Internap Holding LLC (INAP)
- Type: Private
- Traded as: Nasdaq: INAP
- Industry: IT infrastructure services
- Founded: 1996; 30 years ago
- Headquarters: Norcross, Georgia, United States
- Key people: John Scanlon, President and Chief Executive Officer
- Products: Hosting, Data center, Cloud computing
- Revenue: $317 million (2018)
- Number of employees: 100 (approximate)
- ASN: 29791;
- Website: inap.com

= Internap =

American information technology company

Internap Holding LLC, formerly Internap Corporation and operating as INAP, is a company that sells data center and cloud computing services. The company is headquartered in Norcross, Georgia, United States, and has data centers located in North America, EMEA and the Asia-Pacific region. INAP sells its Performance IP, hosting, cloud, colocation and hybrid infrastructure services through Private Network Access Points (P-NAP) in North America, Europe, Asia-Pacific and Australia.

==History==
Founded in Seattle, Washington in 1996, the company's initial public offering (IPO) took place in 1999. In 2000, INAP's patented Managed Internet Route Optimizer (MIRO) technology was added to the Smithsonian's permanent technology exhibit.

Peter Aquino was named president and CEO of INAP in September 2016. Previously, he was chairman and CEO, and later executive chairman, of Primus Telecommunications Group, Inc.

In 2011, INAP launched the world's first commercially available OpenStack Cloud Compute service. In June 2011, the INAP Santa Clara data center became the first commercial data center in the U.S. to achieve the Green Building Initiative's Green Globe certification.

Mike Ruffolo was president and CEO from May 2015 until September 2016. He was a member of the company's board of directors. Previously, he was president and CEO of Crossbeam Systems, Inc. The company named Daniel C. Stanzione, non-executive chairman of the board in June 2009; he has been a director since 2004.

On February 28, 2018, Internap acquired SingleHop for $132 million in cash.

On March 16, 2020, Internap Technology Solutions, Inc. and six affiliated companies filed Chapter 11 bankruptcy in the United States District Court for the Southern District of New York. The company emerged from bankruptcy on May 11, 2020.

Less than a month after emerging from bankruptcy, on June 2, INAP announced that it sold its colocation business located at 1301 Fannin St, Houston TX, to Netrality.

On July 1, 2021, INAP sold Ubersmith to Lumine Group for an undisclosed amount. The following month, on August 2, Leaseweb acquired INAP's Canadian data centres, then operating under the iWeb name.

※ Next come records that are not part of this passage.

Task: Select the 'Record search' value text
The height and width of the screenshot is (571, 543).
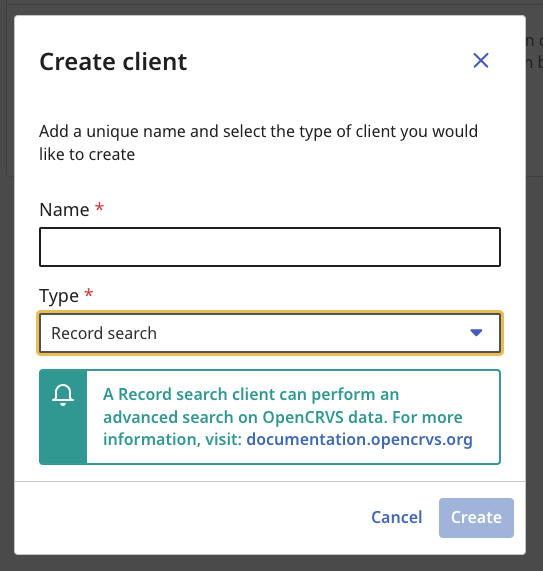Action: (x=104, y=333)

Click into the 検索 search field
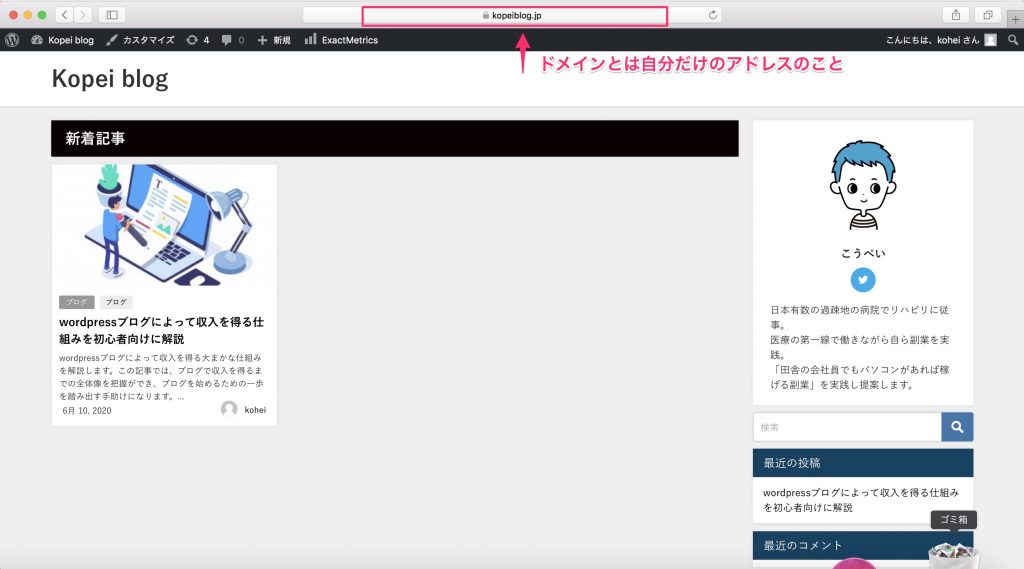point(846,427)
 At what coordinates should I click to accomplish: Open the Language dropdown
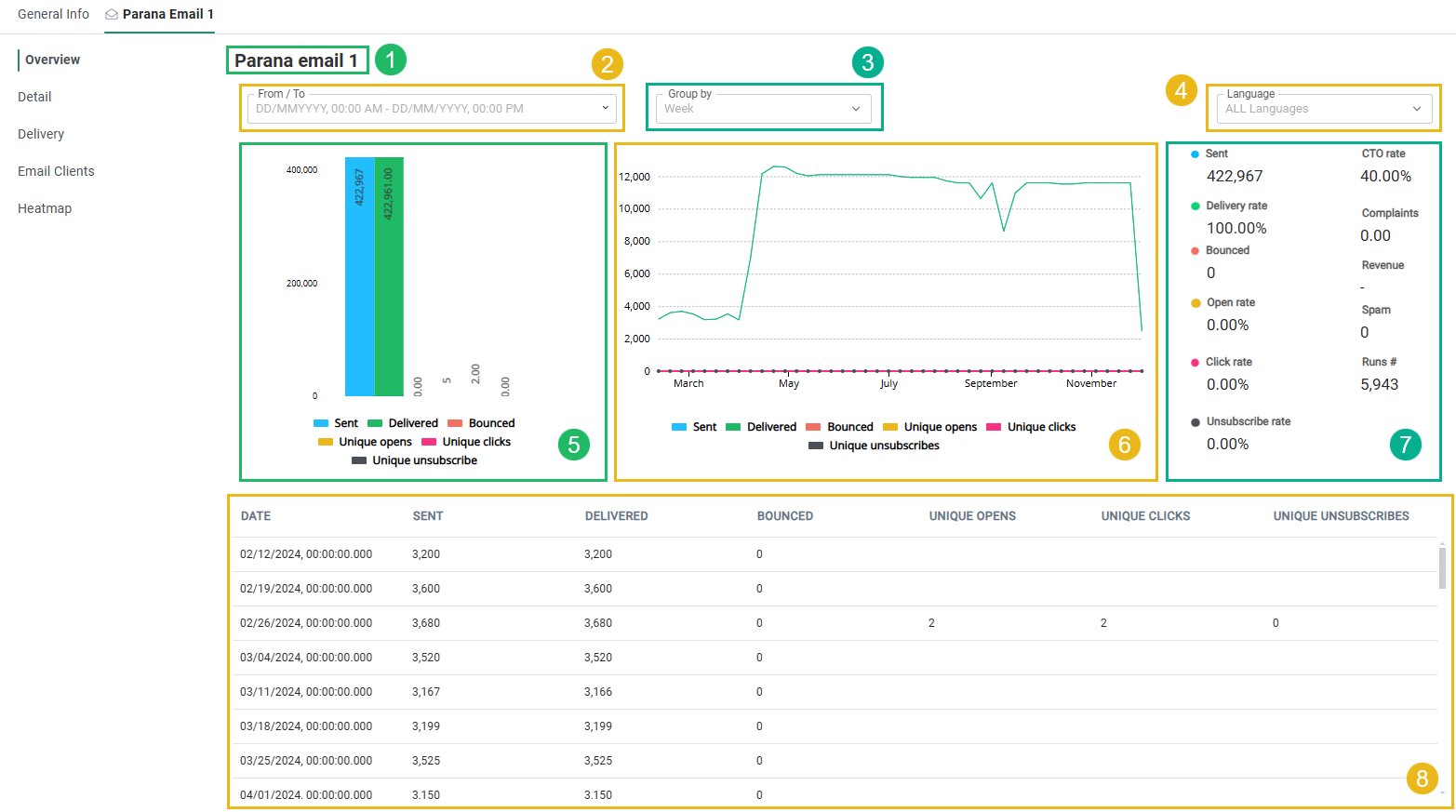click(x=1323, y=109)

In 2022, INAP continued to sell its assets. On May 9, INAP announced that it sold the assets associated with its network business, including INAP Japan, to Unitas Global. And on September 14, it announced the sale of the majority of the assets associated with the colocation business, consisting of nine sites, to Evocative.

On September 28, 2022, INAPs product "ServerIntellect" was the target of a ransomware attack that affected its multitenant website, database, and email hosting services causing data loss for those services. As a result, INAP discontinued multitenant hosting services. INAP removed the original ransomware incident report from its "Operational Transparency" page on October 5, 2022. Techradar published an article speculating that INAP's removal of the original incident report was an attempt to conceal the full effects of the ransomware attack.

On April 27, 2023, it was announced that INAP would be preparing another Chapter 11 filing and give lenders control of the company. On April 28, 2023, INAP filed for Chapter 11 bankruptcy again. A process they completed on August 1, 2023.

On January 24, 2024, INAP rebranded to HorizonIQ.

==Acquisitions and growth==
In 2000, INAP acquired CO Space, giving the company its first entry into the datacenter services business, which represents the majority of the company's current revenues. In the same year, INAP also acquired VPNX.com, a managed VPN provider. INAP acquired VitalStream Holdings, a content delivery service provider, in February 2007. In early 2012, INAP announced that it had acquired Voxel Holdings, Inc., a provider of scalable hosting and cloud services for enterprise users. In November 2013, INAP announced the acquisition of iWeb, a hosting and cloud provider based in Montreal, Canada.

In December of 2025, Summit announced they had acquired HorizonIQ. In the statement it said "All HorizonIQ services will continue uninterrupted during integration. Over the coming months, HorizonIQ’s technology and teams will become part of the Summit brand and platform."